And now Opal looked up from the surface of her drink, and her eyes cut into Ruby. “You don’t believe us?”
“I don’t know what to believe. Trust me, my job would be much easier if everyone told the truth all the time and I never ran into stories about legends coming to life, but alas, that’s not the case. So I must practice skepticism. I hope you’ll forgive me once it gets to the bottom of your boyfriend’s disappearance.”
That did it. The werebear looked properly embarrassed and didn’t respond.
“Now,” Ruby began, addressing Cedric to test for holes in his story, “would you describe what Taurus looked like?”
Cedric nodded and shrugged his hefty shoulders. “Just like you would expect.”
“Begging your forgiveness, but I don’t have any expectations of his appearance at all.

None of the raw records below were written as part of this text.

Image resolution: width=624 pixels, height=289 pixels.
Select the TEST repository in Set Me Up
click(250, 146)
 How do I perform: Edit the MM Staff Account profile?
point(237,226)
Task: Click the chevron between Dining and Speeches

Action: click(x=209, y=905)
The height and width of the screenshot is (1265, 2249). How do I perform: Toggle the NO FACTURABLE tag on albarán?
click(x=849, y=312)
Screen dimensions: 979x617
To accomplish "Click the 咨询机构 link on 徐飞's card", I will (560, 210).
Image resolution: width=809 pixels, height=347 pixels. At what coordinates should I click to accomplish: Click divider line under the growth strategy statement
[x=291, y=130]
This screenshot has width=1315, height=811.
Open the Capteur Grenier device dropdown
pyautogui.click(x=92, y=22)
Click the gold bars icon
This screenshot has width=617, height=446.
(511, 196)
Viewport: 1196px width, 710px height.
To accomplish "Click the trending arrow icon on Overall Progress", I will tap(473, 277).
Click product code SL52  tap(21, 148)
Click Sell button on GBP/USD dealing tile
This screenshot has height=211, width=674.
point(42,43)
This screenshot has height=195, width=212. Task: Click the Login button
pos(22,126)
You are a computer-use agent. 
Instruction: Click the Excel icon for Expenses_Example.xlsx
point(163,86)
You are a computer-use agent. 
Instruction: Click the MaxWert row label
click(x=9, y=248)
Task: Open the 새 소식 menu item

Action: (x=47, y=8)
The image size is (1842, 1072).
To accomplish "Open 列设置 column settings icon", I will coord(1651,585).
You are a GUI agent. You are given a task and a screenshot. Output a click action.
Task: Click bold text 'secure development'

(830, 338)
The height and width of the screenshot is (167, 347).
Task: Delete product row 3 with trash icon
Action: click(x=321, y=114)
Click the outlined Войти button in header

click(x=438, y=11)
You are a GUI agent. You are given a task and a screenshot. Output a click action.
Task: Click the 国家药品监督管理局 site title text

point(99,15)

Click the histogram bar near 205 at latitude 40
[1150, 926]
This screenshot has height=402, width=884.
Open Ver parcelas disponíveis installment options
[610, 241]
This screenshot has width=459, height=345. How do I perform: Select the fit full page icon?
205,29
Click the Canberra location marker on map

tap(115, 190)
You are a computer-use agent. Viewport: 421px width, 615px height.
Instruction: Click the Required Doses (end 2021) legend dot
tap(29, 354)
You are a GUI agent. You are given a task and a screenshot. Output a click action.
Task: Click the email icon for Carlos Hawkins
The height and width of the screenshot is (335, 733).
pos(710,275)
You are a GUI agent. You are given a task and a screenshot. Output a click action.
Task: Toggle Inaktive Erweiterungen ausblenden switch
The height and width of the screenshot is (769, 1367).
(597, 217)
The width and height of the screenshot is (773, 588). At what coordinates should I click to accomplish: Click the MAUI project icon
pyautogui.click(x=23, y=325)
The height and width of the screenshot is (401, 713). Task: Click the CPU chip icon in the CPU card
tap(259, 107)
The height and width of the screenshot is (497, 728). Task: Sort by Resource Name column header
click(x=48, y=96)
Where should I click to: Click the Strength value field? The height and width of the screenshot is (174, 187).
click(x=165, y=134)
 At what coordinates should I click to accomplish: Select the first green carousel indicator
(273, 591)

Could you be more specific?”
He took a deep breath, leaned back in his chair, and stared vaguely toward the baubles on the ceiling. “Bull’s head, with big horns, like a minotaur. Bare chest like a man’s. From just below, oh, maybe the belly button down, he looked like a werebear. Big, thick legs with brown fur.”
“And you were able to see the color of his fur in the darkness?”
Cedric nodded nonchalantly, like that was obvious.
“Were you in your bear form?”
“No.”
“Was he in moonlight?”
“No, it was mostly shadows.” He sat up straighter, and his voice deepened. “But I know what I saw.”
She smiled softly. “No need to get worked up, just trying to get the facts.” But now it was clear that he didn’t know what he’d seen. If he wasn’t in his bear form, then his eyes were limited like hers. She’d once read in an obscure book on were anatomy that the number of rods and cones in a were’s eyes shifted along with his or her form. That meant that werebears had just as poor night vision as she did when they weren’t full-on hairy.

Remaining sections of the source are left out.